L’article VI.6.2 prévoit un ensemble de mesures de prudence relatives aux codes PIN. Il est ainsi recommandé au titulaire d’une carte de, dès la réception d’un code PIN, le mémoriser et détruire le document sur lequel il a été communiqué, d’ensuite le changer dès que possible à un distributeur de billets, de le conserver secret et de ne le communiquer à personne (même pas à un membre de la famille, un(e) ami(e) ou une personne soi-disant bien intentionnée, à la banque, aux services de police ou d’assurance), de ne pas le noter même sous forme codée (par exemple, en le dissimulant dans un faux numéro de téléphone), de toujours composer le code PIN à l’abri des regards indiscrets (que ce soit à un distributeur de billets ou chez un commerçant ou le clavier de son PC), de ne jamais laisser personne voir ce qu’il fait et de toujours s’assurer de l’impossibilité d’être observé à son insu (par exemple, en masquant le clavier à l’aide de sa main), de ne se laisser distraire par personne ni aider par un inconnu, d’informer immédiatement la banque et le cas échéant le commerçant en cas de circonstances inhabituelles, d’éviter lors du choix d’un nouveau code PIN les combinaisons trop évidentes (par exemple, une partie de sa date de naissance, de son numéro de téléphone, le code postal de sa commune, etc.), ou encore de ne pas choisir un code PIN unique pour toutes ses cartes.

 

L’article VI.4.4.1. dispose, quant à lui, que ne pas respecter ces conseils de prudence « peut » être considéré comme négligence grave dans le chef du titulaire « compte tenu de l’ensemble des circonstances de fait et sans préjudice du pouvoir d’appréciation souverain du juge ».

 

Dans la mesure où le pouvoir d’appréciation des cours et tribunaux est expressément rappelé par la banque et où les comportements mis en exergue par cette dernière ne sont pas contractuellement érigés en une négligence grave mais sont présentés comme étant susceptibles de constituer à ses yeux une négligence grave compte tenu des circonstances de fait, ces dispositions n’apparaissent pas critiquables.

 

Il demeure qu’il appartient à la banque d’apporter la preuve de la négligence grave.

 

Dans sa décision, le Collège tient dès lors compte, comme la loi le prévoit pour le juge, de l’ensemble des circonstances de fait pour établir s’il y a eu ou non négligence grave de la part de la requérante.

 

Le Collège est d’avis, en l’espèce, que les éléments mis en exergue par la banque, pris isolément ou ensemble, n’emportent pas la preuve d’une négligence grave dans le chef de celle-ci.

 

Rien n’établit que la requérante aurait noté son code sur un document conservé dans son portefeuille, ce qu’elle conteste du reste formellement.

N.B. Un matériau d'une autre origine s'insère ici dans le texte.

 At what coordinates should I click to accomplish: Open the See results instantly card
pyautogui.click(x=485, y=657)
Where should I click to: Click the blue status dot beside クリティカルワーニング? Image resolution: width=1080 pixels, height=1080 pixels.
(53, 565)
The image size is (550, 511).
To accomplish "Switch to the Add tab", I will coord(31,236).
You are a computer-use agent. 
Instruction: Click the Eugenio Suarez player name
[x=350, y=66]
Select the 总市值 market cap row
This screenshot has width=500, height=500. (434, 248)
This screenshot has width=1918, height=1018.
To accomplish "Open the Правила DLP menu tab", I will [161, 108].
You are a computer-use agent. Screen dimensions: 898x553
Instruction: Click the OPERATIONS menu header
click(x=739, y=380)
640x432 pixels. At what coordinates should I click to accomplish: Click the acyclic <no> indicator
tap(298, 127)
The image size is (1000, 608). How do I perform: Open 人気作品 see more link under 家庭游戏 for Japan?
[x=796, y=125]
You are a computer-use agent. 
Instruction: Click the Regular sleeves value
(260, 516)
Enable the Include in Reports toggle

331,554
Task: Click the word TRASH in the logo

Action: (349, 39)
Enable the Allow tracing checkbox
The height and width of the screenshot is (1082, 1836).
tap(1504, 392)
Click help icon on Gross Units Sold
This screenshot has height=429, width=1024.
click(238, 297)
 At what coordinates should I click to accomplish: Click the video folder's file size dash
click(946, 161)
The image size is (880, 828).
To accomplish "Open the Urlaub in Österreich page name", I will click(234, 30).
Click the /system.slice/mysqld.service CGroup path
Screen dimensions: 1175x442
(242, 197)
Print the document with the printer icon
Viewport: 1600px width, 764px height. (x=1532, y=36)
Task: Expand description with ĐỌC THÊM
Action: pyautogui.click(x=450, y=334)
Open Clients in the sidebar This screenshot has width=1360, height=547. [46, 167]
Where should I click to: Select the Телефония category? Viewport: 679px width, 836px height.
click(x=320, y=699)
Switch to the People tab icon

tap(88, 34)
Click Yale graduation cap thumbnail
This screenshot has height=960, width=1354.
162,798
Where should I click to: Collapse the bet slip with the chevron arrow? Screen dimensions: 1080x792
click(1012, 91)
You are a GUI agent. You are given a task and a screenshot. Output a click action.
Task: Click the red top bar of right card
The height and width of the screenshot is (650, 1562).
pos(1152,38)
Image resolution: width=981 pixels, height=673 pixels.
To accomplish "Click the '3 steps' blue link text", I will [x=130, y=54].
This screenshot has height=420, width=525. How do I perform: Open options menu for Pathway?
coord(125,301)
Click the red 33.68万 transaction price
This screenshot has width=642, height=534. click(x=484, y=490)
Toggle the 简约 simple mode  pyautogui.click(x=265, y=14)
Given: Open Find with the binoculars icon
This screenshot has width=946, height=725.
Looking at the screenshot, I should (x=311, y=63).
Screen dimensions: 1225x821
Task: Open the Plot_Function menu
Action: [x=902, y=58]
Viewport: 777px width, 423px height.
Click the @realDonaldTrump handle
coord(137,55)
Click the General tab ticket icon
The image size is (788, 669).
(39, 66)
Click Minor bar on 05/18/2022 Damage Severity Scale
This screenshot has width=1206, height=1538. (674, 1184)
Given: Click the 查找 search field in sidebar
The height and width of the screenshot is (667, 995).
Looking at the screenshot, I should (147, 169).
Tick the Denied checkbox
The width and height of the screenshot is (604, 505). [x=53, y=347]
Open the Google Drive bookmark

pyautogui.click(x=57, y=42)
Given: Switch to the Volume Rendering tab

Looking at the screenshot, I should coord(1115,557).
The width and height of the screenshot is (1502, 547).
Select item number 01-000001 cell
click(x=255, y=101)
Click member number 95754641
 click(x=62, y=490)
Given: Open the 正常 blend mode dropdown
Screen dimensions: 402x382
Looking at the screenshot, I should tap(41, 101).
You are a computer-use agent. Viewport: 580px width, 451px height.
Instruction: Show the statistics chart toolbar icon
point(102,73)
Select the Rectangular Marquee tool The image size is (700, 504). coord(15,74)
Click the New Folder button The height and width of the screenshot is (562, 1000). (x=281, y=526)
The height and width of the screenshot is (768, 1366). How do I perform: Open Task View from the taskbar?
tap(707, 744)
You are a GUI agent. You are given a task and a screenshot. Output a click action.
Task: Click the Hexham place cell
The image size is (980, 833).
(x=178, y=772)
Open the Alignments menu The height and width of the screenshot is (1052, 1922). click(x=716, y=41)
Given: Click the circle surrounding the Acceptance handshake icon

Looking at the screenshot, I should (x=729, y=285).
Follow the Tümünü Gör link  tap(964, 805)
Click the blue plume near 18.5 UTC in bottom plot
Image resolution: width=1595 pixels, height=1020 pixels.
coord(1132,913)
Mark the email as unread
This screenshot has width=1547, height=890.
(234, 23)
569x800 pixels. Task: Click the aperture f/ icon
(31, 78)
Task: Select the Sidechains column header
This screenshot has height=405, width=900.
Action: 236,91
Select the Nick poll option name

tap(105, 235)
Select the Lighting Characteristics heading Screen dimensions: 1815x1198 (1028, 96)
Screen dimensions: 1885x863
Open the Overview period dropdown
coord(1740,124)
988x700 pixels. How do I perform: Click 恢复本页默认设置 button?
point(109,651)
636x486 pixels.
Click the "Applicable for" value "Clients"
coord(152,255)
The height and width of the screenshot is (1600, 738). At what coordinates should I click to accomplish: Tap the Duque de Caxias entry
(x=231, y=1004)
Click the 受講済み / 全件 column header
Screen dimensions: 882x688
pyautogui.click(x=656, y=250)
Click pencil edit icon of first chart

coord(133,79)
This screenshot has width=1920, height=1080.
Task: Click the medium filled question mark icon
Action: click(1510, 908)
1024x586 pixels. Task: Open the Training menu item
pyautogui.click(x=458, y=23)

Le fait que ce n’est qu’au deuxième essai qu’un retrait a pu être opéré contredit d’ailleurs l’hypothèse du code noté sous une forme quelconque dans son portefeuille.

 

Par ailleurs, à supposer que la requérante ait choisi quatre chiffres de sa date de naissance dans son code, ce qui n’est qu’une supposition en l’absence de tout élément à cet égard dans les documents soumis à l’examen du Collège et dans la mesure où la banque se contente d’affirmer que le code était aisément identifiable, si ce choix est imprudent, il ne constitue néanmoins pas une négligence grave, les combinaisons entre le jour, le mois et/ou l’année étant au demeurant multiples.

 

A l’examen de l’ensemble des circonstances de faits, Le Collège estime que la banque n’apporte pas la preuve de la négligence grave de la requérante.

 

III. CONCLUSION

 

Le Collège considère dès lors que la demande d’indemnisation de la requérante est recevable et fondée. Il invite la banque à rembourser à la requérante la somme de 717,09 € calculée comme suit :

 

  • retraits frauduleux :                  867,09 €
  • franchise :                                150,00 €
  • montant à rembourser :            717,09 €

 

La banque a suivi l’avis du Collège.